==== Passage ====

Several import vehicles used brass/copper tubing for AC systems in the 80's. However, these were the stationary lines that mounted to the vehicle body. The compressor manifold mounted suction/discharge lines were rubber.
Answer to your question, is yes, they will work....but why. The modern AC system does not have the problem with hose leaks that were experienced in past years. The barrier hoses of today are far superior to those of R12 days. Yes, the systems still leak, but the majority of leaks now seem to be located at connections/orings or schrader valve areas.
If this is merely an exercise in how to waste time and money...then it is expected that that expenditure would be more beneficial in aiding the other poster that wants to install a house unit on his vehicle. Heck may even arrive at a patentable product !!!

The strongest reason for the people to retain the right to keep and bear arms is, as a last resort, to protect themselves against tyranny in government.
Thomas Jefferson

NickD on Mon August 31, 2009 5:22 PM User is offline

Practical side of this story if using other than recommended replacement parts, is where do you buy the stuff? Certainly not at your local hardware of building supply store. Has to be purchased in mill quantity to precise specifications. Take the OP's question as one out of curiosity as to why don't they do this or that. Probably should just leave it that, but let's just say, vehicles are made to be recycled and the more the different materials used, the more difficult it is to recycle. EPA is really pushing this.

MikeC5 on Mon August 31, 2009 9:15 PM User is offlineView users profile

The main reason I asked about copper is the relative ease of bending it into the oddball line shapes. As you say Iceman, one would still want the flexible hose connections to allow movement, isolate vibration etc. I know the conventional auto AC tubing materials are steel and aluminum. From what I've read, steel is relatively easy to braze, aluminum isn't. But steel would need to be plated or at least pained before installation or it will rust. I'm not an expert at any of these things but I'm not afraid to spend a little money learning. If I had bags of money I'd simply have someone make the hose assemblies for me or better yet, have someone else fix the AC...

ghiotom on Mon August 31, 2009 9:16 PM User is offline

I think the aluminum tubing they use in auto AC's bends about as easily as copper. Weld/braze/solder is more difficult with aluminum, but with a little practice, is not hard. And aluminum tubing and splices are fairly cheap and readily available.

NickD on Tue September 01, 2009 6:02 AM User is offline

If you are talking about soft copper tubing found in hardware stores, yes, it's easy to bend, but if you are talking about semi-hard copper tubing used in AC systems, not easy to bend, if done cold, can even break. Ever try to bend a rigid copper pipe? Then, are you talking about the 3/8" high pressure line or the 3/4" suction line? In HVAC applications, using rigid with elbows lately to make those curves.

MikeC5 on Tue September 01, 2009 10:16 AM User is offlineView users profile

The only stuff I'm familiar with is the soft bendable copper. I'm condsidering re-making all of the lines so 3/8, 1/2 and 5/8 are what I'd be using. I would guess the copper alloy is still easier to braze than aluminum. Do you have any idea what spec to ask for to get the rigid copper tubing?

Probedude on Wed September 02, 2009 12:57 AM User is offline

The aftermarket dealer installed a/c system in my Metro has a copper tube/aluminum fin condenser and the lines to the drier are copper too. Living on the coast with the salt air, the copper is corroding from the outside in. Still intact but it looks ugly.

I can't get replacement radiators to last more than 2.5 years as they're copper tube/finned also and the fins all rot out from the salt air.

ScotY on Tue September 15, 2009 3:54 AM User is offlineView users profile

I saw an aluminum brazing video on another website that made it look REALLY easy. I always thought soldering/brazing aluminum was very difficult. They sell these pre-formed rings of flux core solder, you just put it at the joint, heat the whole thing up, and it flows right in there. I'm still a little skeptical though.

==== Raw data ====

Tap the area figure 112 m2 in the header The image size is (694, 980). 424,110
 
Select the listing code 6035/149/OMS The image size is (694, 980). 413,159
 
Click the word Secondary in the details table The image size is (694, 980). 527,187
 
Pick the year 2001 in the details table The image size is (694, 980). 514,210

====

Aim of the task:
Answer the following about the forum thread on copper AC tubing:
(a) Where does the thread say the majority of leaks in modern AC systems now seem to be located?
(b) What reason does MikeC5 give for asking about copper?
(c) How long can Probedude get replacement radiators to last?

Result for this task:
(a) At connections/orings or schrader valve areas.
(b) The relative ease of bending it into the oddball line shapes.
(c) No more than 2.5 years.